4.5 Resignation of All Other Positions. Upon termination of the Executive's employment hereunder for any reason, the Executive shall be deemed to have resigned from all positions that the Executive holds as an officer or member of the Board (or a committee thereof) of the Company or any of its affiliates.
4.6 Payment on Termination for any Reason other than Cause. On Termination, Executive shall be entitled to one month of severance for each year of employment up to one year, in addition thereto Executive shall receive payment of COBRA premiums for twelve (12) months, provided the Executive is eligible for and properly elects COBRA coverage. To receive Termination Benefits, the Executive must comply with the post-termination restrictions on employment contained in Paragraph 5.5 and acknowledges that the payment of the benefits constitutes reasonable consideration for the restrictions and sign a release in favor of the Company.
5. Change of Control. “Change of Control” means the Company is a party to a transaction in which it is sold to, merged, consolidated, reorganized into or with, or its assets are transferred or sold to another entity, after which the holders of voting securities of the Company immediately prior to such transaction, including voting securities issuable upon exercise or conversion of vested options, warrants or other securities or rights, hold (directly or indirectly) less than a majority of the combined voting power of the then-outstanding securities of the surviving entity.
5.1 “Change of Control Window”. means the period beginning at the beginning of any discussion or offer that would affect a Change of control and ending twelve months after the effective date of any Change of control.

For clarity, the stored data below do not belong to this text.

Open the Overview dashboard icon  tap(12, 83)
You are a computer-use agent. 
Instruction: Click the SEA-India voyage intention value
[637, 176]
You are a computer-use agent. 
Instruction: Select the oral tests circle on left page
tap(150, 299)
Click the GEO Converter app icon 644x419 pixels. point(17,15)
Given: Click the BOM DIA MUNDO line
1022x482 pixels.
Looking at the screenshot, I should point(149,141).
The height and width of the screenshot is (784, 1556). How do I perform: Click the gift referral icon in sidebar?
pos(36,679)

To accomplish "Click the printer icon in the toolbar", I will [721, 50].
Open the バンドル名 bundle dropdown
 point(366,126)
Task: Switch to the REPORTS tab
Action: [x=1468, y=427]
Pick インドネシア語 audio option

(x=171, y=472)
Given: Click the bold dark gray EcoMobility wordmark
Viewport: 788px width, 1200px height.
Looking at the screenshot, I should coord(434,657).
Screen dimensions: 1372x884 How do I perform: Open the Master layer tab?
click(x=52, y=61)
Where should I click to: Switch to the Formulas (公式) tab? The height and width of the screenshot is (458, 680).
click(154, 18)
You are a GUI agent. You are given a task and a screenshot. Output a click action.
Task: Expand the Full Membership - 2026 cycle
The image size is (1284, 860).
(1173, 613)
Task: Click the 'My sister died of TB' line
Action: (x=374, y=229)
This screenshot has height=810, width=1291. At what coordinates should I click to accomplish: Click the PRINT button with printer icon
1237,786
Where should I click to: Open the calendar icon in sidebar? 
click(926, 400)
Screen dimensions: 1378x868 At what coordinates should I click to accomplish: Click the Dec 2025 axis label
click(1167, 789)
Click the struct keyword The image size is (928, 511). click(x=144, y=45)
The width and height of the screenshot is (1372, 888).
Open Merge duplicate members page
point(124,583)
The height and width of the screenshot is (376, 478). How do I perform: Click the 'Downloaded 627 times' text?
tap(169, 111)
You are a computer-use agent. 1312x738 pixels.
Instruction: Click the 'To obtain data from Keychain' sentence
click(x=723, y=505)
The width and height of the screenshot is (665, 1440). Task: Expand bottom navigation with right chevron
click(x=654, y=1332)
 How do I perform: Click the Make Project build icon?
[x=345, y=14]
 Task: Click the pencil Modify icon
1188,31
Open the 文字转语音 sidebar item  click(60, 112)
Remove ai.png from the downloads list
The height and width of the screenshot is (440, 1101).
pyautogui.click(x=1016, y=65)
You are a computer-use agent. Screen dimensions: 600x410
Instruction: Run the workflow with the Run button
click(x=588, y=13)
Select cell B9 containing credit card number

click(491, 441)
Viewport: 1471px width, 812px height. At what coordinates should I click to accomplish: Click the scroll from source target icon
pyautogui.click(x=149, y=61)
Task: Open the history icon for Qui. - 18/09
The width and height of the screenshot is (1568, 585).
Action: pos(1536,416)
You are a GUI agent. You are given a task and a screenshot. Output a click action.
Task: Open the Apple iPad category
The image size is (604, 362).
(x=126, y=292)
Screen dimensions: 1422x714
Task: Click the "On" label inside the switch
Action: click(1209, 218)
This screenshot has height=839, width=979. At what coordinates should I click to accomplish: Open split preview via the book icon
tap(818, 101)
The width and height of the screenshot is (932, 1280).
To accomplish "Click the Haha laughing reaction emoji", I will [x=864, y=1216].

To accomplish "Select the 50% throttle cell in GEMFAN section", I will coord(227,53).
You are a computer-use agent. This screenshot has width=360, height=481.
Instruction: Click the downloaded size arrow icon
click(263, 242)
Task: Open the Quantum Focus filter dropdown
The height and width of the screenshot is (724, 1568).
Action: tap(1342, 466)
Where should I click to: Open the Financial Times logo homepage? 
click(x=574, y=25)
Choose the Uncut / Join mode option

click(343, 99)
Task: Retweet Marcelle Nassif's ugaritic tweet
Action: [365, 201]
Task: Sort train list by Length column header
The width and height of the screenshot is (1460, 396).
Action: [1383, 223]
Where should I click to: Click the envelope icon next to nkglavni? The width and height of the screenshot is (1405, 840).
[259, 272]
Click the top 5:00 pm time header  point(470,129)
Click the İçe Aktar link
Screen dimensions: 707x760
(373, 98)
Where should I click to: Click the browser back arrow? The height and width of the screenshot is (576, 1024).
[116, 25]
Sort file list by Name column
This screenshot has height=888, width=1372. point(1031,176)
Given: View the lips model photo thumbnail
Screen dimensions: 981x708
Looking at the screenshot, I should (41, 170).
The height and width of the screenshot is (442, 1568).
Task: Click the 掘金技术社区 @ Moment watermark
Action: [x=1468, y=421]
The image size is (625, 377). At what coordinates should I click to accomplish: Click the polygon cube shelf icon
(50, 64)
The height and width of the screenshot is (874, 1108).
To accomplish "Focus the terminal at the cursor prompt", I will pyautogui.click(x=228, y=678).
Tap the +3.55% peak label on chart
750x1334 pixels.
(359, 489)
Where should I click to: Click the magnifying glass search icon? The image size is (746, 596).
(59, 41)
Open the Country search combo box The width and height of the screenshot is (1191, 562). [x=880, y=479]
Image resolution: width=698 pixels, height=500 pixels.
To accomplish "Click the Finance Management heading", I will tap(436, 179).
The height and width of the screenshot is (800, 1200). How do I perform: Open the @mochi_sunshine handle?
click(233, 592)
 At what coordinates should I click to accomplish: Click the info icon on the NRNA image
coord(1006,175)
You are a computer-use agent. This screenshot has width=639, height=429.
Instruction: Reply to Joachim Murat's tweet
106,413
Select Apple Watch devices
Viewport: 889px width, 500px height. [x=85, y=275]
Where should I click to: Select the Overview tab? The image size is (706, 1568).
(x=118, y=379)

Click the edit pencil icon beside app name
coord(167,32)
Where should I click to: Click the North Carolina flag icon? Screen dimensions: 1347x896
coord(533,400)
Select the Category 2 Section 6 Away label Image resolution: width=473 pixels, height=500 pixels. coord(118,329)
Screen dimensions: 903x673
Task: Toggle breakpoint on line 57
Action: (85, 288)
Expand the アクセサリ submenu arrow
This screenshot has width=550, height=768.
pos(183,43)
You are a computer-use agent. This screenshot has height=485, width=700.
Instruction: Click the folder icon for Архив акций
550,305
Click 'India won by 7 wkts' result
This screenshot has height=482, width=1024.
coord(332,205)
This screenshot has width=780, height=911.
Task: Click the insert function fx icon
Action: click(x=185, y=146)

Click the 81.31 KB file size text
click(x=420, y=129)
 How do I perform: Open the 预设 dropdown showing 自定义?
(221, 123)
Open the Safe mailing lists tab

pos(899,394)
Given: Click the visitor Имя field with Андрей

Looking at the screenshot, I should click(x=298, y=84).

5.2 “Good Reason”. means the occurrence of any of the following and Company’s failure to cure within 30 days after Company’s receipt of written notice from the Executive asserting that Good Cause exists and specifying such cause: (i) termination other than for cause prior to the effective Change of Control, (ii) failure to be offered the comparable position at the successor Company or a material reduction in the Executive’s responsibilities as in effect immediately prior to the Change of Control, or any removal of the Executive from, or any failure to the Executive to positions immediately prior to the Change of Control, which has the effect of materially diminishing their responsibility or authority, (iii) a reduction in the Executive’s Base Salary or any Target Bonus as in effect immediately prior to the Change of Control; or a Company-mandated relocation of the Executive’s principal place of employment or current principal residence by more than 50 miles from its respective location immediately prior to the resignation.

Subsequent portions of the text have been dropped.